With that, I will now turn the call over to Nelson Marchioli, Denny’s President and CEO.

Nelson Marchioli

Thank you, Enrique. Good afternoon, everybody. Let me start by saying that I’m pleased that Denny’s has continued to deliver growth and profit despite the unprecedented pressures on same store sales in our industry.

Denny’s ongoing transition to a more franchise-based business model inclusive of a more effective organizational structure has allowed us to deliver profit growth consistently and with increased predictability.

Our second quarter performance also reflected cost reductions in our company-operated restaurants through efficiency gains.
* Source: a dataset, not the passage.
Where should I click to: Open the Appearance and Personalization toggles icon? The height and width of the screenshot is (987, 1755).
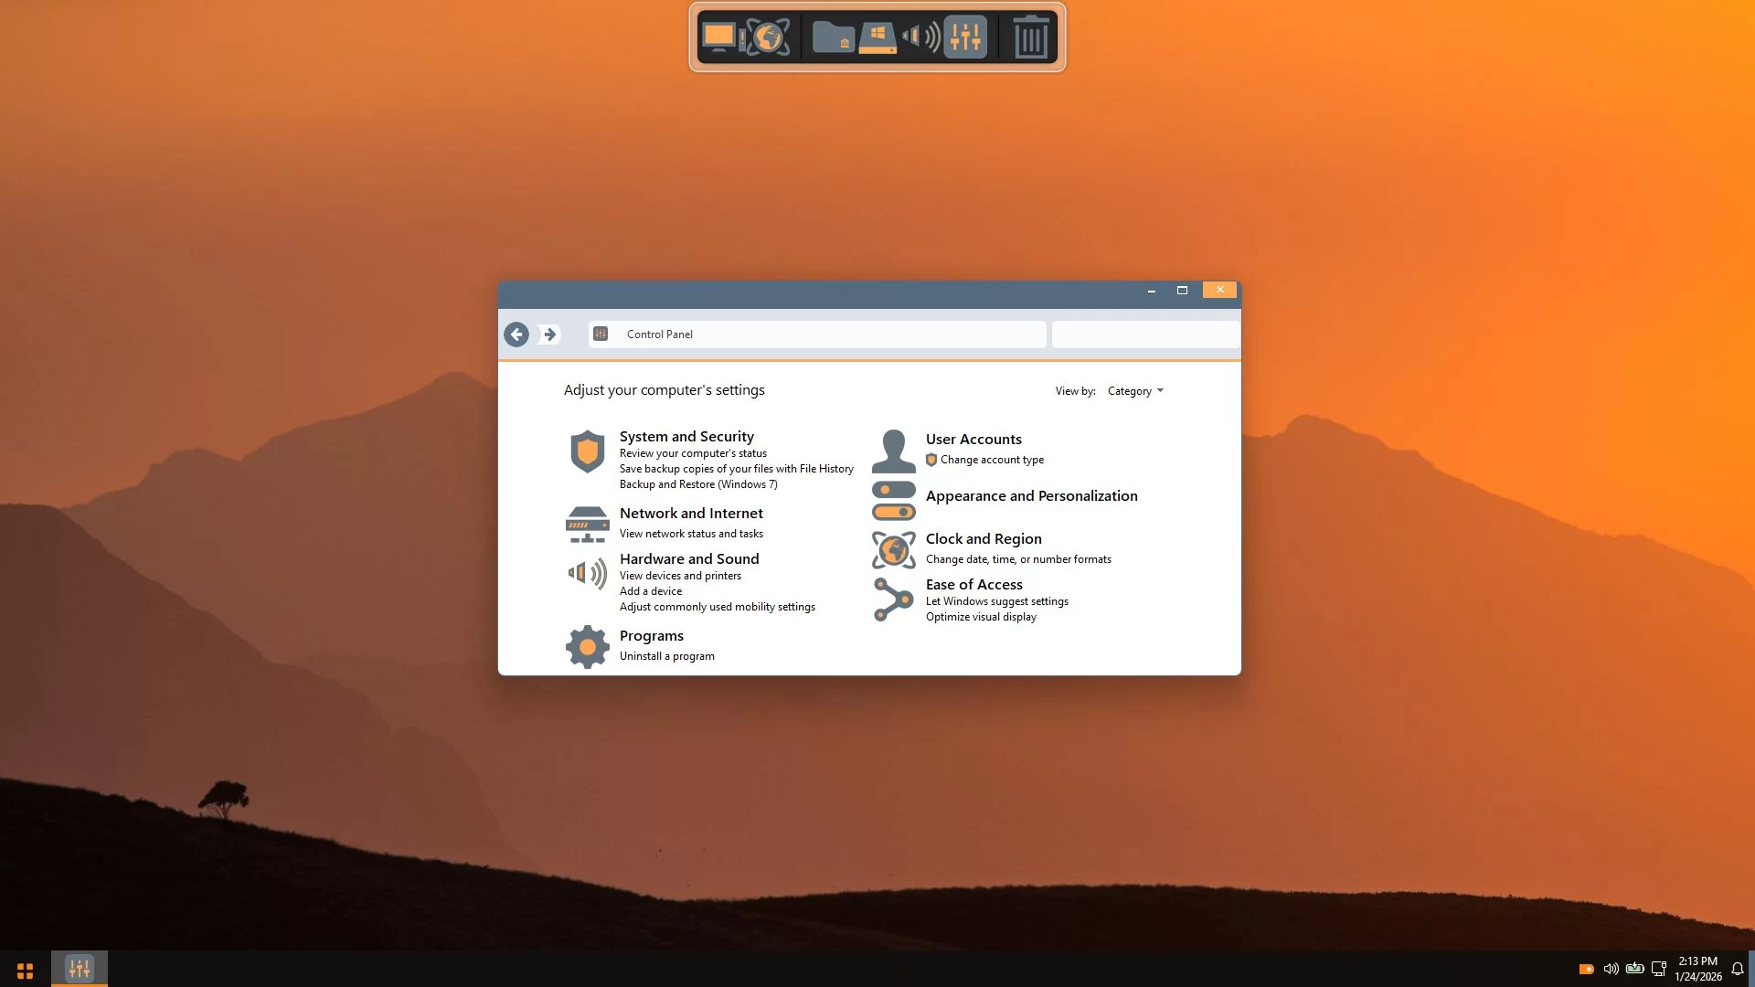893,500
Our progress towards the more franchise-based business model was characterized in the second quarter by an adjusted income before tax increase of $1.6 million or 27% despite a $34 million or 18% decrease in revenue.

In addition, we opened 10 new franchise units in an environment where the restaurant and retail industries are cutting back development, sold 22 company operated units to franchisees, decreased G&A excluding bonuses, lowered interest and depreciation expenses, and voluntarily paid down $9 million of debt.

Since mid-2006, Denny’s has paid down $238 million or 43% of its debt. In addition, for the third quarter in a row, Denny’s franchise gross profit contribution exceeded that of the company units.

Denny’s transformation has increased our operating margins, earnings power, and system unit growth while lowering both our business and our financial risk. We firmly believe that our business model is now better suited to withstand and succeed in the challenging economic climate. The existing consumer environment is easily the most challenging that I’ve seen in my 8 years here at Denny’s.

NPD recently reported that the second quarter of 2009 was the worst sales performance in 28 years for the restaurant industry. [NapTrack] also reported a single digit drop in the casual segment for same store sales despite a fall in the segment’s check average.

The most important drivers of the industry’s sales challenges are decreasing consumer confidence and rising unemployment. In the short term, it does not seem that these indicators are expected to improve in any material fashion. That being said, we do recognize that some of our competitors are delivering same store sales results that are outperforming Denny’s. Plainly said, we are committed to improving our sales and guest counts.

Starting in mid-2008, our marketing programs pursued guest count growth through our positioning as Real Breakfast with strong lunch and dinner offerings and a clearly differentiated late night experience through our all nighter program. We believe this will continue to differentiate us from our competitors.

On the platform of Real Breakfast, Denny’s has a three-pronged approach to driving sales: a focus on core equity value, new product innovation, and improving the guest experience in our units. Denny’s is recognized as a great value for our guests.

As has been well-documented, the Super Bowl giveaway event in February strengthened our value perception and drove tremendous goodwill and purchase intent from our consumers. With the objective of further reinforcing the benefits we accrued from this event, we had a subsequent free event as part of the NCAA Final Four. On April 8 we gave away a free Grand Slamwich, an outstanding new product that takes our iconic Grand Slam and delivers it in a new sandwich format to everyone in America who also ordered a Grand Slam. This event drove a 20% guest count growth on the day and helped produce the brand’s strongest comp traffic trends during Easter week in the past four years.